The latest tragedy, which occurred Wednesday, involves a reservist belonging to The Princess of Wales' Own Regiment, one of the country's oldest military units, based in Kingston, Ont.
Several defence sources identify the victim as Cpl. Camilo Sanhueza-Martinez, 28, a veteran of the Afghan war.
National Defence confirmed the identity, but declined comment on the circumstances saying that Kingston Police were investigating after the soldier was found at home.
"The sudden loss of any soldier is devastating to the military community and our condolences go out to his family and friends," said a defence department statement. "The loss of any of our soldiers is tragic and heartbreaking. The regimental family, the entire army family and community are mourning the loss of Cpl. Sanhueza-Martinez."
He joined the army in January 2005 and served in Afghanistan between May 2010 and January 2011.
Over the last week, there have been at least two other cases of apparent suicide involving serving members of the Forces, and that follows on a string of deaths last fall, including a spate of four in one week.
One particularly stark case from December was made public earlier this week when the husband of a former Canadian soldier who died in a Christmas Day car crash in southern Alberta told CTV that his wife's death was a suicide.
PM urged to take 'urgent action'
Tom MacEachern said his 51-year-old wife, Leona, a retired corporal, was being treated for post-traumatic stress disorder, and intentionally drove her car into an oncoming tractor-trailer on the Trans-Canada Highway near Calgary.
MacEachern says his wife had been locked in a long battle with Veterans Affairs over medical benefits for dental work she received while stationed in Germany during the first Gulf war.
The latest case involving the reservist from Toronto alarms veterans advocates.
While National Defence is able to effectively track regular, full-time members, it has struggled to deliver services to reservists, who serve part-time.
"One can only wonder just what level of mental health support DND is providing an individual at the reservist level or how many more reservists have taken their lives," said Mike Blais, president of Canadian Veteran Advocacy.
"We can not underestimate this problem, thousands of reservists were called upon to serve in Afghanistan.
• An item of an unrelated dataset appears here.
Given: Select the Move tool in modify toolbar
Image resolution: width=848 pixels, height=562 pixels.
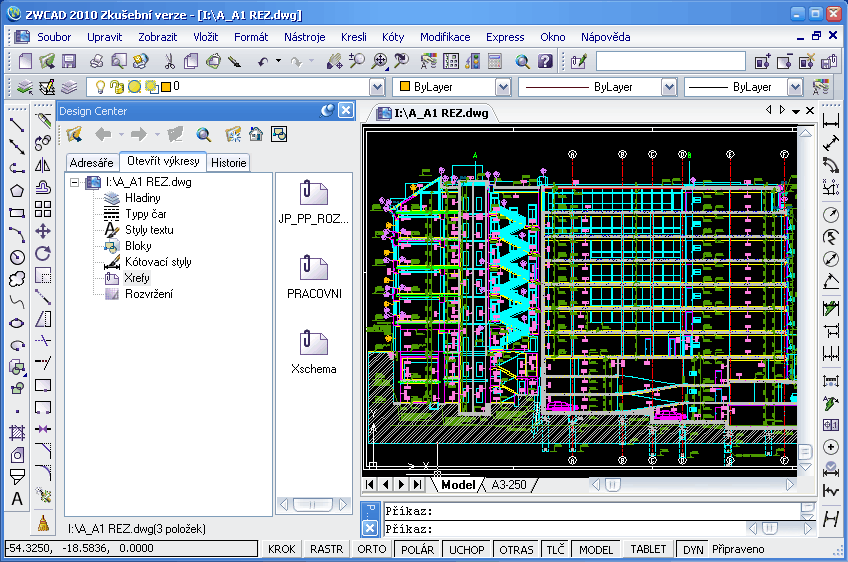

Those who have sustained mental wounds are in our communities. They need our help. They need the help of our military and government."
The alarming number of suspected suicides prompted NDP leader Tom Mulcair to make a direct plea to Prime Minister Stephen Harper on earlier Friday to take "urgent action."
Mulcair sent a letter to Harper calling on him to "commit to taking urgent action" to properly address the mental health needs of those who serve in the military.
"I urge you to make addressing this issue a personal priority for you as prime minister," the letter states.
"I am asking you on behalf of your government to honestly acknowledge the crisis, accept responsibility for the fact the status quo isn't working."
50 boards of inquiry on military suicides
The issue of mental health needs in the military was brought before two separate House of Commons committees last month.
Former soldiers and veterans advocates said little attention is paid to helping physically wounded soldiers and those suffering from Post Traumatic Stress Disorder make the transition to civilian life.
And they said the perceived financial uncertainty created by the Harper government's overhaul of veterans benefits is driving some soldiers to the brink.
The government's New Veterans Charter largely converted the old pension-for-life system to a series of lump-sum awards and finite allowances — something the soldiers claim is far less generous.
Mulcair's letter points out that there have been more than 50 boards of inquiry on military suicides, some of which date back five years and some of which haven't been released.
"In too many cases, grieving families are left without answers or closure," Mulcair writes.
"Canadians are left with grave concerns about whether the system put in place to help our armed forces is broken, or if we are learning from these tragedies in order to prevent future ones."
Jason MacDonald, a spokesman for Harper, said in an email that Canada's military and Veterans Affairs take suicides and stress among current and former soldiers seriously and are making every effort to provide support.
"It's irresponsible for politicians to assert that these services are not available," MacDonald said.
The Harper government has said it the past that it has invested millions bolstering mental health services for the military.